I recently wrote about the theme of priests fighting crime in films of the thirties and forties. It also featured in some fifties films. The ‘Method’ actor Montgomery Clift was impressive in I Confess in 1951, playing a priest who goes to his death rather than break the seal of the confessional. A murderer confesses his crime to him in the confession box in this classic Hitchcock tale. Afterwards, he himself bizarrely becomes convicted of it, leading to his execution.
One of the most controversial celluloid priests of the fifties was Karl Malden. He starred opposite Marlon Brando as a morally conflicted longshoreman in Elia Kazan’s On the Waterfront. Brando is affiliated with the mobsters getting ‘kickbacks’ on the Hoboken docks, but doesn’t know the full extent of the corruption.
When the brother of his girlfriend is killed, Malden, as Fr Barry, sees an opportunity to galvanise the slowly-awakening conscience of the impressionable Brando. He takes religion onto the streets to upend the stranglehold gangland henchmen have on the local workforce.
Malden based his performance on Fr John Corridan, a special advisor on the film. He spent a week with the priest at his church near Hell’s Kitchen on the Hudson River.
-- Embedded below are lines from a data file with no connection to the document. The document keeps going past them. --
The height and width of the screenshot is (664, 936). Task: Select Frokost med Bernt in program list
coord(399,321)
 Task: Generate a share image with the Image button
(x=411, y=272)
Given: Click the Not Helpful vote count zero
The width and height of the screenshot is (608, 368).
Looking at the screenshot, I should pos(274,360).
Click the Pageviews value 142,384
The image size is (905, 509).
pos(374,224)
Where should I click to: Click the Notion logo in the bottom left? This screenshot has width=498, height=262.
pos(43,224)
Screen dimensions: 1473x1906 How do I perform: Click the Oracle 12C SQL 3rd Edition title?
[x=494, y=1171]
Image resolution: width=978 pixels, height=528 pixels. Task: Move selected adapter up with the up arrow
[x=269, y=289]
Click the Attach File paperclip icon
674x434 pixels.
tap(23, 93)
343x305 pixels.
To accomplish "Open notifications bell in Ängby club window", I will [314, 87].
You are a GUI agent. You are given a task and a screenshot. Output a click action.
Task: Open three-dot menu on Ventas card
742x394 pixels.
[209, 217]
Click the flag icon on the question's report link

“He was a real man of the people,” he said after the film wrapped, “I knew I couldn’t portray this man as a sanctimonious, holier-than-thou type.”
Fr Barry said to Malden during the shoot, “Don’t play me like a priest. Play me like a man. I was born in this neighbourhood. When I was growing up, there were two ways to go – become a priest or a hood. I could easily have gone the other road.”
Budd Schulberg, who wrote the screenplay, said in Fr Corridan’s obituary in 1984, “He was the closest I ever came to feeling what true Christianity was all about.”
When he first met him, he described him as “a tall, gangling, energetic, ruddy-faced Irishman whose speech was a fascinating blend of Hell’s Kitchen jargon and baseball slang. He had the facts and figures of a master of economics and the humanity of Christ.”
Malden captured his character right from the moment he gives his first waterfront ‘sermon’ aboard a ship after a stevedore is murdered. “Everyone who keeps silent,” he urges, “is just as guilty as the Roman soldiers who pierced the flesh of our Lord.”
He appeals to the vacillating Brando, the film’s unlikely Christ-figure, in a denouement that came to be called “a crucifixion without nails.” Fr Corridan himself stated, “Some people think the crucifixion only took place on Calvary. This is untrue. Christ goes to union meetings.”
Though the film’s plot extolled the merits of whistle-blowing, the manner in which Malden persuaded Brando to do so wasn’t without an ironic undertone, for Kazan had ‘named names’ during the Joseph McCarthy witch-hunt for “Reds under the beds” in the 1950s. Some saw it as an attempt to rationalise ‘squealing,’ which compromised its impact for them.